Citando como exemplo Roberto Campos (1917-1921), que foi ministro do

Planejamento no governo Castello Branco (1964-1967), Sodré aponta como o regime

militar encarava a si mesmo como um tipo de “democracia” (Idem), dotada de um

“Executivo forte” e pautada pelo conceito de “reconciliação” (Idem):

A “reconciliação” implicava um relacionamento comunicacional e não

político (em sua acepção tradicional dentro do modelo de

encadeamento) entre o Poder e as massas. Daí a importância dos

meios de comunicação, que tiveram uma expansão notável depois de

1964, especialmente a televisão. (Idem)

Dessa maneira, requer-se que o problema sócio-político brasileiro da segunda

metade do século XX seja situado na rápida penetração e presença de um “sistema

militar-industrial” (Ibidem, p. 33), cujos elementos mais visíveis – notadamente

aparelhos comunicacionais como televisores, microcomputadores, videocassetes e “toda

uma parafernalha de bens de consumo conspícuos” (Idem) – atestariam “o impulso

modernizador do modelo ‘telerreal’” (Idem), o qual se daria de maneira excludente,

desarmônica e estruturalmente violenta em virtude da “distância econômica e social”

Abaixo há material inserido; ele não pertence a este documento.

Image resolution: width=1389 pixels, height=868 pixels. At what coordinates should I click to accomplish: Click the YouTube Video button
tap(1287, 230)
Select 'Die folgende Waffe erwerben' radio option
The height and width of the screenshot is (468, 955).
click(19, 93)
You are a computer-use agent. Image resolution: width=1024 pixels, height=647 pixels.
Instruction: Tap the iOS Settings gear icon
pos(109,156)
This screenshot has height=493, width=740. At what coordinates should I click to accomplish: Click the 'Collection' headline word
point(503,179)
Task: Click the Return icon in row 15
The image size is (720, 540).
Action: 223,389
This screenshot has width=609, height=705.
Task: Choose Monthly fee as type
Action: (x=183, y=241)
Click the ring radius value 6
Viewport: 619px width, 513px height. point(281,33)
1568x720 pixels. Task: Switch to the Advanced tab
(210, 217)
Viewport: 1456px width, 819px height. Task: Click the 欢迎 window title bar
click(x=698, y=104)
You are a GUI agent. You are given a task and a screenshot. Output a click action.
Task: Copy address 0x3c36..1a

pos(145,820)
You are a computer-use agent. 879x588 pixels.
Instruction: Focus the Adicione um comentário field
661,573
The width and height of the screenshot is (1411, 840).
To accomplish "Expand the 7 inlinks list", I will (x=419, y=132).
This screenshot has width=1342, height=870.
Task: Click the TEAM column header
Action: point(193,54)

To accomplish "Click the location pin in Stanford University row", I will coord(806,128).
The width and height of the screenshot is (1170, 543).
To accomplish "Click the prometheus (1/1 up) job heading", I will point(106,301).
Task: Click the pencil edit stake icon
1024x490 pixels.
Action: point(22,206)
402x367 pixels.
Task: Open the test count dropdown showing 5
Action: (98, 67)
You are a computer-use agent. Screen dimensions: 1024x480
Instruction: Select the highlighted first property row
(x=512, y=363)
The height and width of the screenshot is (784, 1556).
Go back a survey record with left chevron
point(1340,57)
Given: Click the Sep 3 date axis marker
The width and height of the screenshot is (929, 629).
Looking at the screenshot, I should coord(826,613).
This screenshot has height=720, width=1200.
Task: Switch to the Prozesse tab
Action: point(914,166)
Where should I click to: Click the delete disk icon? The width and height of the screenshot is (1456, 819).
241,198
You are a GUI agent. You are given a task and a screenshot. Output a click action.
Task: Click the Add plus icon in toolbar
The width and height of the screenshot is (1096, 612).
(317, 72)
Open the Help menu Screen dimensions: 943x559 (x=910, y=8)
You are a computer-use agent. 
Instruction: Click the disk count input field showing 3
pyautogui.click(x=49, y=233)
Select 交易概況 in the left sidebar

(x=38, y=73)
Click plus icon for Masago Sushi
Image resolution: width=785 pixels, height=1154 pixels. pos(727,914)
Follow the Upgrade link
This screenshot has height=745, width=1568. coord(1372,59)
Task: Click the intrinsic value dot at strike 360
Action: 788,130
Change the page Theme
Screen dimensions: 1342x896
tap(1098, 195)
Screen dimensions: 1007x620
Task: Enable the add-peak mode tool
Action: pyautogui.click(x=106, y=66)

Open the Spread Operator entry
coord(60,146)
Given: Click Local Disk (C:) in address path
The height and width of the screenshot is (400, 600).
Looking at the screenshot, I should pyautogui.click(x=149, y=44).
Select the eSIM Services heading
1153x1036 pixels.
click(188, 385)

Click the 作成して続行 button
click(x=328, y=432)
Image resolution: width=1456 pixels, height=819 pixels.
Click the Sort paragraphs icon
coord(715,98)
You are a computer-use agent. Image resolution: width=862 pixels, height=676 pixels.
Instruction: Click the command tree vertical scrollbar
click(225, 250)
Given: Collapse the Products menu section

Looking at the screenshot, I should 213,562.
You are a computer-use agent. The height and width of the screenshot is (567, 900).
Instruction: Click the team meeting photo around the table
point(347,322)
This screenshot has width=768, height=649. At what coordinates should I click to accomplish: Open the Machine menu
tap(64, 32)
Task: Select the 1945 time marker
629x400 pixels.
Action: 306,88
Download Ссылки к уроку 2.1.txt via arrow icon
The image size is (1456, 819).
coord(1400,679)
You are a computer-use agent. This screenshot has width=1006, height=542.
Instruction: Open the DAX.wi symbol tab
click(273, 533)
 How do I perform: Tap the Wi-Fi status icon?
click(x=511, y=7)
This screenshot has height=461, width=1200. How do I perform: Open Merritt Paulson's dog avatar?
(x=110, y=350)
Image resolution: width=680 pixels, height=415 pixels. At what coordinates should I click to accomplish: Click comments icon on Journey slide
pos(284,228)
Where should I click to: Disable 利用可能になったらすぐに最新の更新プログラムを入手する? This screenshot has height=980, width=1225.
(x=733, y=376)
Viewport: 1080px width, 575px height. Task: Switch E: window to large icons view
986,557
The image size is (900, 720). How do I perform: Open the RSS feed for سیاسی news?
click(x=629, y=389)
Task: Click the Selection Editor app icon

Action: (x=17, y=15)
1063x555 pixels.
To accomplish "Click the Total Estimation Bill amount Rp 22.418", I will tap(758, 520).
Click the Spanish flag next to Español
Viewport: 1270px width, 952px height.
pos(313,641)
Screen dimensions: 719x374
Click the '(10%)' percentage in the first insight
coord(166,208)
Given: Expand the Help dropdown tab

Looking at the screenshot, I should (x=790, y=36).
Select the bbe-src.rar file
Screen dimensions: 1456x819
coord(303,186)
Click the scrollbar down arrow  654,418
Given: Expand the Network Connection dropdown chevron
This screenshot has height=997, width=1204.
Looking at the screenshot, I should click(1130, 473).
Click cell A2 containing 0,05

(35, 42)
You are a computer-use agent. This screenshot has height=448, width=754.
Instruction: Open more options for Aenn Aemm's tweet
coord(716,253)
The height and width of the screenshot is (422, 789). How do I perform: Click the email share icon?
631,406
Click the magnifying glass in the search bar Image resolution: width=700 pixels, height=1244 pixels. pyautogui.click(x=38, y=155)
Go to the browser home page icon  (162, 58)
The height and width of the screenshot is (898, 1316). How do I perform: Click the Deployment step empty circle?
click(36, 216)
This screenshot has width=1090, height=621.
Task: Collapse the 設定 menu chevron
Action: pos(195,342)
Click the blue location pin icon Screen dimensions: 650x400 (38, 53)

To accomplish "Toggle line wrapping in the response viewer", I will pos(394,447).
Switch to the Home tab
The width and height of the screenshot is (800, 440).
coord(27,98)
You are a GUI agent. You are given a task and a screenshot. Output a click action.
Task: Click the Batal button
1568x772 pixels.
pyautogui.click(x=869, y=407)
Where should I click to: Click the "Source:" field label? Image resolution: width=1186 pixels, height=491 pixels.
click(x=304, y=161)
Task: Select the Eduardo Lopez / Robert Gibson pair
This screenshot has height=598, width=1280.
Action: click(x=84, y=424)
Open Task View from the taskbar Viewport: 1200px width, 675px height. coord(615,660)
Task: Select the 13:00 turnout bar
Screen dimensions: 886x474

(Idem) perceptível na tele-relação junto ao modelo de encadeamento. Este processo,

contudo, não se daria somente no Brasil, sendo identificável no continente latino-

americano como um todo e, mais especificamente, em regiões conflagradas pela ação do

narcotráfico e da política militarizada (capitaneada pelos EUA) de combate às drogas,

caso da Colômbia na década de 1980. Ao analisar de que forma se processaria a relação

entre violência anômica e violência institucional no território colombiano, Sodré produz

diagnósticos que poderiam ser utilizados igualmente para se abordar o fenômeno dos

grupos de extermínio no Brasil da década de 1970 e, mais ainda, a contínua privatização

das questões de segurança pública, testemunhada no contexto brasileiro recente:

No vácuo deixado pela desagregação do sistema político-econômico

tradicional e na emersão de verdadeiros poderes ilegalistas, produz-se

o fenômeno da “mafialização” da política. A corrupção do aparelho

policial e judiciário, a crise de valores (questão ética) e de fins

(questão política) junto a dirigentes ou governantes, o gangsterismo

generalizado, o comprometimento moral das elites culturais e

econômicas, tudo isso concorre para o abalo do modo clássico de

existência do “modelo de encadeamento” e para a desregulagem

anômica do estado tendencial das massas (Ibidem, p. 37)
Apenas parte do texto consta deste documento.